Let me say that again, because this is the 'bad' hallmark of the course.  You will sacrifice a few weekends and evenings to meet the weekly deadlines.  Three uninterrupted hours is the minimum per week for homework, even when things are going very well.  That's three required problem sets of about 20 questions each.  Each question is typically answerable within 10 seconds (e.g., type str(datasetX) in R, answer how many records in the dataset), or 5 minutes (if things are not working out and your calculations do not match any of the multiple choices), or 15 minutes (if your calculations do match one of the choices but is in fact labelled as wrong!).  Some weeks have 70-80 questions.  Make a mistake and you will have to backtrack to find the error, because the questions are procedural and continue to build on top of prior questions/answers.

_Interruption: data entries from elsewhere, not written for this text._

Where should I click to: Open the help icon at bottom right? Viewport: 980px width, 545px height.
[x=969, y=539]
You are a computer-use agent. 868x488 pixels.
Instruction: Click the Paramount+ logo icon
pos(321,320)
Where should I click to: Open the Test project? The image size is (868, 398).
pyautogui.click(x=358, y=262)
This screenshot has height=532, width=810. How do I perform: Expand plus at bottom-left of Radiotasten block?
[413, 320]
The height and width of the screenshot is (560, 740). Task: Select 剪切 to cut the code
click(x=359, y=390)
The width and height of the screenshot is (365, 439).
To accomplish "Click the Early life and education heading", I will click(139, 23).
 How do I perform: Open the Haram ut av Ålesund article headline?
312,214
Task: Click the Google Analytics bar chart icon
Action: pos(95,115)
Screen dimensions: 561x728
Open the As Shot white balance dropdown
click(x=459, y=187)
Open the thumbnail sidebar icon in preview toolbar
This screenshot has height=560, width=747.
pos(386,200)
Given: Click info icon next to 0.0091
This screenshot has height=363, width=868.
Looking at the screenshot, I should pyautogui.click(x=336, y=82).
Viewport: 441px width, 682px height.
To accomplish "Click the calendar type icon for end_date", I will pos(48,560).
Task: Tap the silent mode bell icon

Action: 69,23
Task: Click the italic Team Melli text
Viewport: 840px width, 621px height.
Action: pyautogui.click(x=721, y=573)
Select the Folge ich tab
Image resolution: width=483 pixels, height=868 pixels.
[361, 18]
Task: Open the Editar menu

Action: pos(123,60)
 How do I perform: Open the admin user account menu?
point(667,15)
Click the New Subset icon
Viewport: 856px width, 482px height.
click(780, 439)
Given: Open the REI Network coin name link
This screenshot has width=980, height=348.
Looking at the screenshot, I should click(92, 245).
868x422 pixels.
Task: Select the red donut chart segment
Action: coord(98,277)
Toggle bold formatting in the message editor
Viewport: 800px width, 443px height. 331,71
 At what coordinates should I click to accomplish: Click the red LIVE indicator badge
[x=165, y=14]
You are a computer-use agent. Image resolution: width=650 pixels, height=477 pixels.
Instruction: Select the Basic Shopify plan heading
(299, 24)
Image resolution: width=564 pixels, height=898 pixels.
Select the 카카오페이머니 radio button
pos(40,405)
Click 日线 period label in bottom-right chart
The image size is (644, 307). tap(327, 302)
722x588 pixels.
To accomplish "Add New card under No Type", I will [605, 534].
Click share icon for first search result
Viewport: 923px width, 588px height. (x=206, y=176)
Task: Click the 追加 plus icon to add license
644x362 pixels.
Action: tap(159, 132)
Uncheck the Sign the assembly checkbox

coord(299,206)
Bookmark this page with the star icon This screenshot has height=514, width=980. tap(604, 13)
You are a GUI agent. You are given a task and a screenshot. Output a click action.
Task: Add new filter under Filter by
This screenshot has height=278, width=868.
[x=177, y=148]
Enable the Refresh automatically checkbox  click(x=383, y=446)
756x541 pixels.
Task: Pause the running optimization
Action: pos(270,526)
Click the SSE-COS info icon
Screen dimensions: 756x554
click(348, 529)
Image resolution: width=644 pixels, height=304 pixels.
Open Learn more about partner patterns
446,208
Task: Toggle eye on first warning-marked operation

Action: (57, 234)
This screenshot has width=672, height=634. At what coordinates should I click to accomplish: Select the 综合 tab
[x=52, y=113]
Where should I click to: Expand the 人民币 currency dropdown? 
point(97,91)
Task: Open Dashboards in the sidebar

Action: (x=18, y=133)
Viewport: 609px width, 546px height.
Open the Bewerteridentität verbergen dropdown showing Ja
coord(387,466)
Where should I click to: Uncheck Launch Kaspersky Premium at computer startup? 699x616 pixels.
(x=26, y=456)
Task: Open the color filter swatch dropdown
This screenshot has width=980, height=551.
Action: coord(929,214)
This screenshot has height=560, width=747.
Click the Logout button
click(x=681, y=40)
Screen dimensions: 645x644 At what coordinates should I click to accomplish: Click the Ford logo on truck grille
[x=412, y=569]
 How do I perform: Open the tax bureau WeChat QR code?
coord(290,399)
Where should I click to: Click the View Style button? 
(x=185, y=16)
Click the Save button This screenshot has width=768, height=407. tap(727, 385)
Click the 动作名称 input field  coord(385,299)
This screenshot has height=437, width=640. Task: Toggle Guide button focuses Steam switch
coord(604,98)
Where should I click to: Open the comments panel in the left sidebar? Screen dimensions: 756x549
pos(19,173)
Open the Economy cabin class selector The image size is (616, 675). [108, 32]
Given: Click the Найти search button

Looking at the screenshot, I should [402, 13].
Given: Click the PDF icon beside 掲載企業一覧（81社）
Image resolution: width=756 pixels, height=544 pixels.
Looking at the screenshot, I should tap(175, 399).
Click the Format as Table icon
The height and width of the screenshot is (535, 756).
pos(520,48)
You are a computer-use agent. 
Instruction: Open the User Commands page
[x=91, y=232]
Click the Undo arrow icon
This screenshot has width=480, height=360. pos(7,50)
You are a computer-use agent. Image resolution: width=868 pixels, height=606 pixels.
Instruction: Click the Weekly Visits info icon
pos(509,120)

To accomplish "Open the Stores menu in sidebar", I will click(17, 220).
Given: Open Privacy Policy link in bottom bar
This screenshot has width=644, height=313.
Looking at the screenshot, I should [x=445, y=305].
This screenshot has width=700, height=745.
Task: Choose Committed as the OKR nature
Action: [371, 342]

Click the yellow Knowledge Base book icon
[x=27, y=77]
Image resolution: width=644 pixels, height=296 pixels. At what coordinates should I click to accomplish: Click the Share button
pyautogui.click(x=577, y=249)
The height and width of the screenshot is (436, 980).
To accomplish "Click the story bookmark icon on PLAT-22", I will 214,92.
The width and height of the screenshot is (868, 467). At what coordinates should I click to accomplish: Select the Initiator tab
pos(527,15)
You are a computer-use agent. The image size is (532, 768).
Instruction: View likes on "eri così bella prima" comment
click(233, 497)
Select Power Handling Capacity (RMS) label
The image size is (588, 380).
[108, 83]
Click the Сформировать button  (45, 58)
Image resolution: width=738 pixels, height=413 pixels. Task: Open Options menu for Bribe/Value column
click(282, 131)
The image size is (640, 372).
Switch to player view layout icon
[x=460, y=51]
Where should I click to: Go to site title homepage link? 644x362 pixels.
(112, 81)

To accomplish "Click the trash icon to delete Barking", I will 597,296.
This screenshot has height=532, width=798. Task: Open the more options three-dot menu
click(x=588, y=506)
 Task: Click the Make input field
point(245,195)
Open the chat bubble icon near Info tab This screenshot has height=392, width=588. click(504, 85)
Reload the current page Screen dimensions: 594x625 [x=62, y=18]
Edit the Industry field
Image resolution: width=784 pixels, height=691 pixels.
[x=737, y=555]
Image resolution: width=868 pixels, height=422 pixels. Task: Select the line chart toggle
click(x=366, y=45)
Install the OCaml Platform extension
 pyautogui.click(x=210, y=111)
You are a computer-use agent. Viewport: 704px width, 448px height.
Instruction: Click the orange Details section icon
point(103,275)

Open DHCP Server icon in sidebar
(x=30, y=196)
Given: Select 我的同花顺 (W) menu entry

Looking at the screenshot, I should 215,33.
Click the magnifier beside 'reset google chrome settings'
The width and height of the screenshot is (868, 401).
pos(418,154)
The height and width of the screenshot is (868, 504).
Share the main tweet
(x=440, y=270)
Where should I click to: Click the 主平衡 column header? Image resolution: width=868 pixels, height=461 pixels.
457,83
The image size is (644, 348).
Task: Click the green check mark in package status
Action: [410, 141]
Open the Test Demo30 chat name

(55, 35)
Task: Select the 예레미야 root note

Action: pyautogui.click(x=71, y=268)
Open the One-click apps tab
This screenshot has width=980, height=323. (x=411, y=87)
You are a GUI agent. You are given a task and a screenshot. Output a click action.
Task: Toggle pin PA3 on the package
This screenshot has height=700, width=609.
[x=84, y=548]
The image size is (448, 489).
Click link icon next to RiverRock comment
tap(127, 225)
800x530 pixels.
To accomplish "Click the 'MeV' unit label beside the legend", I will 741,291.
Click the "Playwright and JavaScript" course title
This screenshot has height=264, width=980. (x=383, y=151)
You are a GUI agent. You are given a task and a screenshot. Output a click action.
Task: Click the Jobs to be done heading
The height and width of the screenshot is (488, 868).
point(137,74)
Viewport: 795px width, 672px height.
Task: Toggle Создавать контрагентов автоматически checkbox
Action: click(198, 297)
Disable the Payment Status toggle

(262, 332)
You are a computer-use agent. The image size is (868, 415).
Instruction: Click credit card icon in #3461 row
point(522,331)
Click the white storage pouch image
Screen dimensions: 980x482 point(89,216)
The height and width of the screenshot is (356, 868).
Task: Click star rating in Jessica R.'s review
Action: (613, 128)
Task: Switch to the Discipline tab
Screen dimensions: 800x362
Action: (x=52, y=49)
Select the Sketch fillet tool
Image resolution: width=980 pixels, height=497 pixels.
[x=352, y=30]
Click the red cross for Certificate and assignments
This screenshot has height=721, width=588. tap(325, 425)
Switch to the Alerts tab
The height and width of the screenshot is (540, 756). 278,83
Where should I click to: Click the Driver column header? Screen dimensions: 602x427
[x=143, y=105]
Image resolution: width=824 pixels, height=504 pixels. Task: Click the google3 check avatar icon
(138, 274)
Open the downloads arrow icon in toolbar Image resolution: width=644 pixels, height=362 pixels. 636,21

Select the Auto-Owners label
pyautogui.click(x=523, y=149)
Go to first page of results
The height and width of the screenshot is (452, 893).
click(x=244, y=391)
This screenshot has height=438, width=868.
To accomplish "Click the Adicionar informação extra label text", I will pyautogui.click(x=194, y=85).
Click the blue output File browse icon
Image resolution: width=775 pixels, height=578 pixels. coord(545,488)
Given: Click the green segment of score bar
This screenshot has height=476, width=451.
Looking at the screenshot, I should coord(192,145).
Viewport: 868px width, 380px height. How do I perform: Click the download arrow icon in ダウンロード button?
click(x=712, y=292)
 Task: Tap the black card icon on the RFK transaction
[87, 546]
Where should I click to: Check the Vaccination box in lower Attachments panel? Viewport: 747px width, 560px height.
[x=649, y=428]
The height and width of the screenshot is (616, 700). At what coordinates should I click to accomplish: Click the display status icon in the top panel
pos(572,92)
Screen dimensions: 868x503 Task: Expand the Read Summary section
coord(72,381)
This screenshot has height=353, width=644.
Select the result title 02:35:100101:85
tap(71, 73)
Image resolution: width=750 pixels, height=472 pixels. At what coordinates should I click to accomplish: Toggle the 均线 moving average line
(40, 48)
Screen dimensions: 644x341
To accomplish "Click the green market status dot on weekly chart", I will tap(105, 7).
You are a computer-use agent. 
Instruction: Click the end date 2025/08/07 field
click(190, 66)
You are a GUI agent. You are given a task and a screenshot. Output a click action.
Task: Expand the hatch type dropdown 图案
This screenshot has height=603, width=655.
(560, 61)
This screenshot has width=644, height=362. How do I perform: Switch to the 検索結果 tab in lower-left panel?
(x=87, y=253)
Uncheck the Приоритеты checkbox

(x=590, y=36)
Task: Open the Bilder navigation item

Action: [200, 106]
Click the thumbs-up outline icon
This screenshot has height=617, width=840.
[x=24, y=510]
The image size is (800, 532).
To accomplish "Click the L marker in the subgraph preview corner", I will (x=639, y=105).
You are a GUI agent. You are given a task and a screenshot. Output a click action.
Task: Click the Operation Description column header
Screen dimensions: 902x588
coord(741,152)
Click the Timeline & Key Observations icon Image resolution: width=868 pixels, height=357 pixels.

This course demands absolute precision.  Some students are naturally very good at this.  Some are lucky to have careers that train them for this level of precision (e.g., debugging programs).  Many get frustrated.  Countless students declare in the course forums that the question checker has to be wrong, only to realize they made a silly error.  The course says 10-15 hours per week.  Previous participants say that is an understatement.  For those new to R and data analytics (and not used to the syntax precision required by programming languages), expect to commit more!  The lecture videos, at chipmunk voice speed, can be completed in 1.5 hours per week.  That speed is assuming prior knowledge of data analytics.  A typical participant will likely need 2-4 times that.

edX/Caltech’s Learning from Data (LFD)

For someone who wanted to learn the theory behind ML, I loved LFD!  It starts by answering the question whether it is possible to learn from data, and the limits and challenges such type of learning presents.  It is highly conceptual and mathematical right away, but somehow digestible [note my background however; it will be hard/very hard without a strong math-y undergrad].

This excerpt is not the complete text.